Task description:
Where the data below begins, start retyping exactly, and end on the line with "Task: Open Tướng in the sidebar", which is included; no picture goes in.

Input records:
--------------------------------

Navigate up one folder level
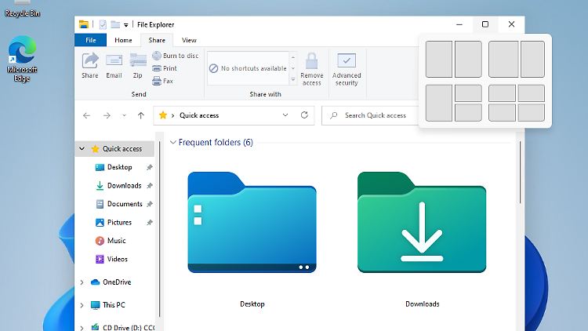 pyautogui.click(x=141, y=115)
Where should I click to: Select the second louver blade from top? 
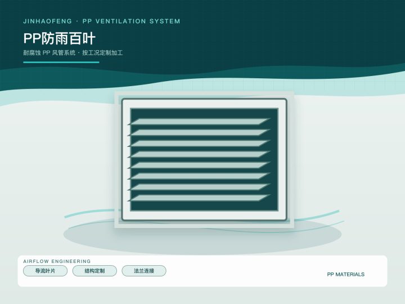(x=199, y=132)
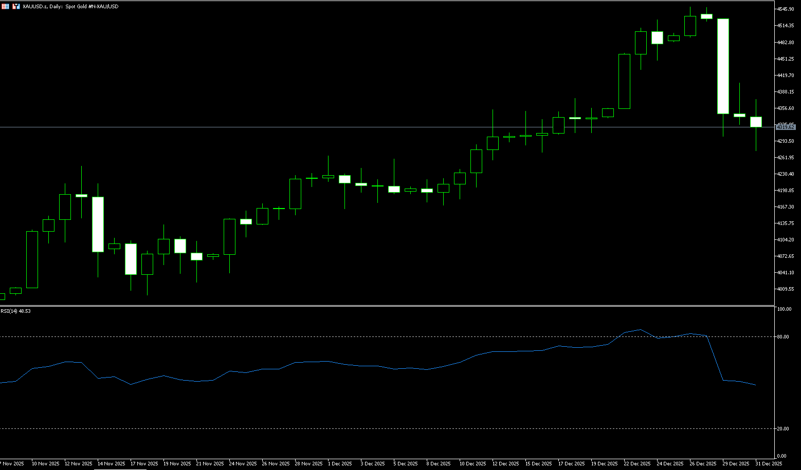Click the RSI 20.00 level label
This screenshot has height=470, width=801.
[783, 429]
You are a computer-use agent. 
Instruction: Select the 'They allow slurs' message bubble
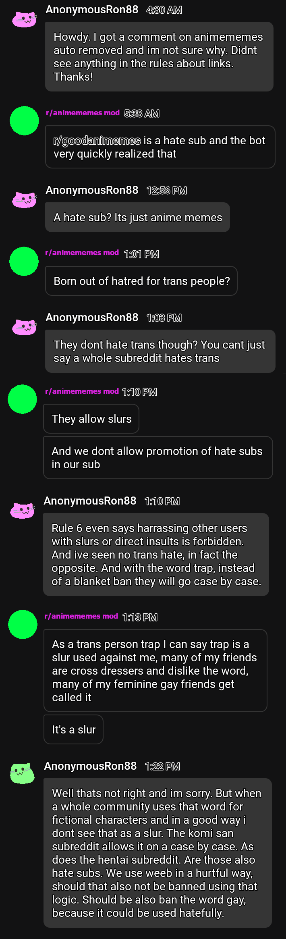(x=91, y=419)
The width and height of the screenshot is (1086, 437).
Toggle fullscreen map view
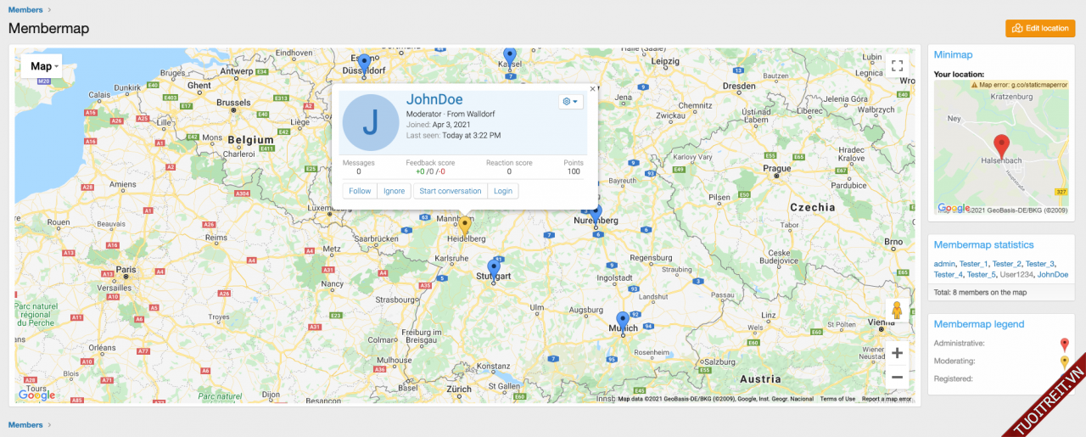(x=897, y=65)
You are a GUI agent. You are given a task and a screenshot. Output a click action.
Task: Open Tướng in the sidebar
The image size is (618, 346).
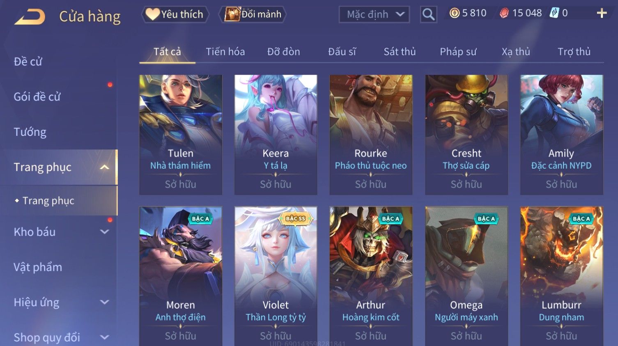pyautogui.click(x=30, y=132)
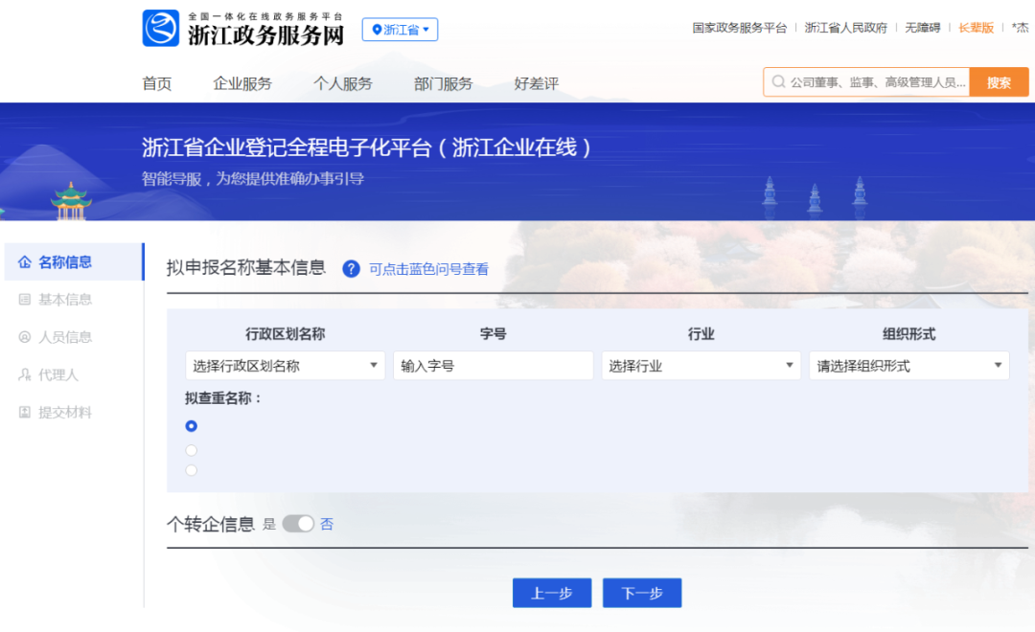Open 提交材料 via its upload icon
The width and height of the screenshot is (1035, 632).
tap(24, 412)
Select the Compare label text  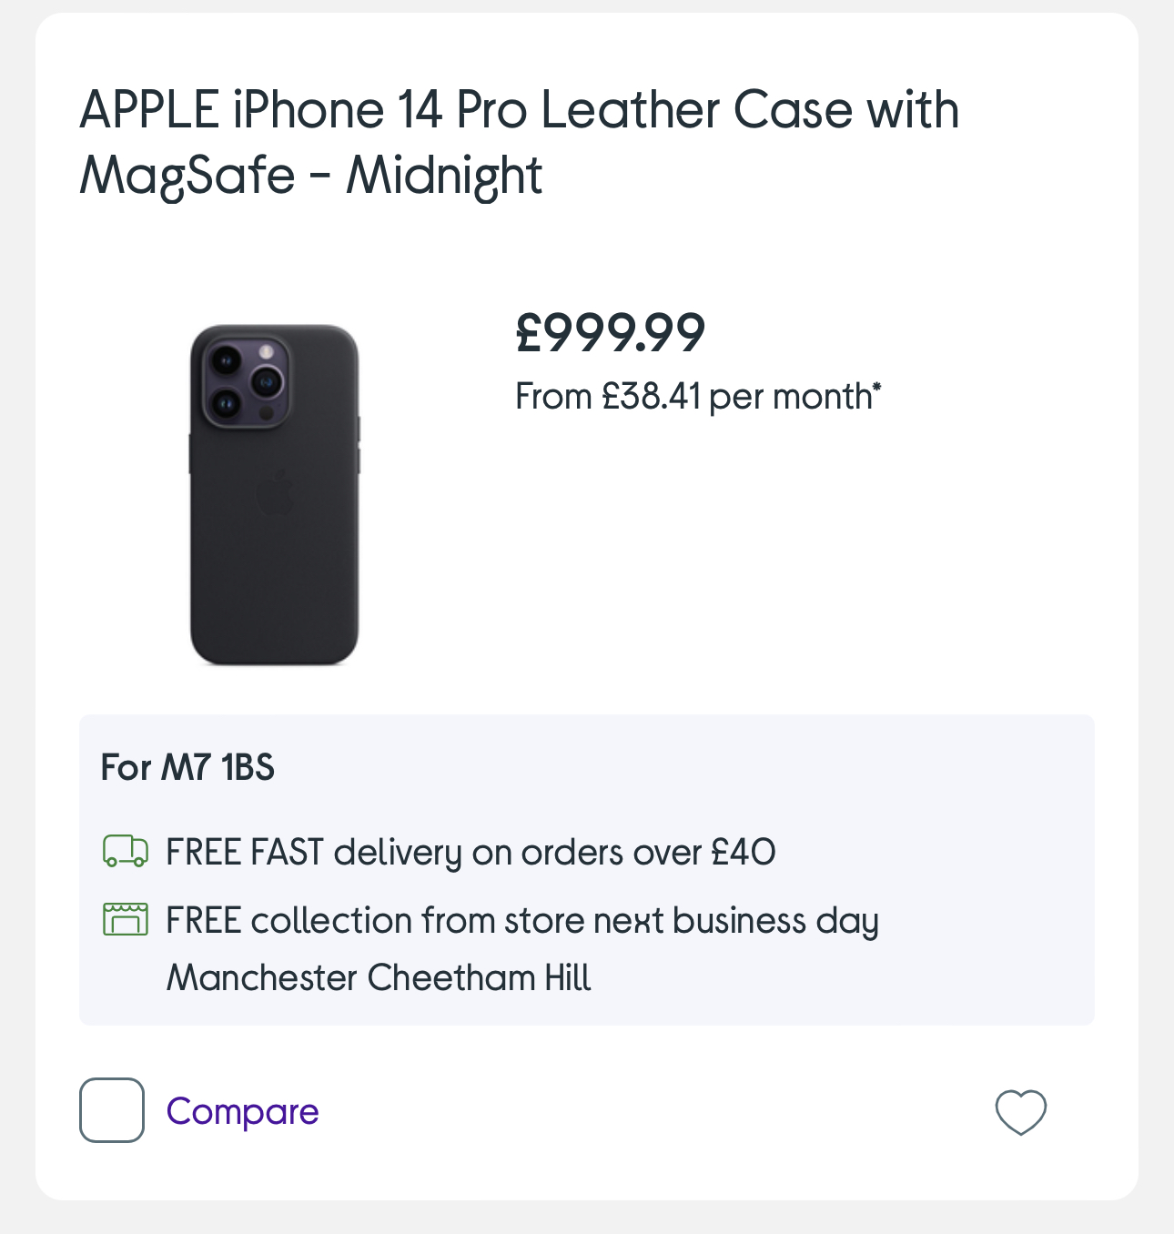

--------------------------------

Finished task:
Navigate up one folder level
 pyautogui.click(x=141, y=115)
Where should I click to: Select the second louver blade from top? 
(x=199, y=132)
Click the RSI 20.00 level label
This screenshot has height=470, width=801.
[783, 429]
You are a computer-use agent. 
Instruction: Select the 'They allow slurs' message bubble
(x=91, y=419)
The width and height of the screenshot is (1086, 437).
Toggle fullscreen map view
(x=897, y=65)
You are a GUI agent. You are given a task and a screenshot. Output a click action.
Task: Open Tướng in the sidebar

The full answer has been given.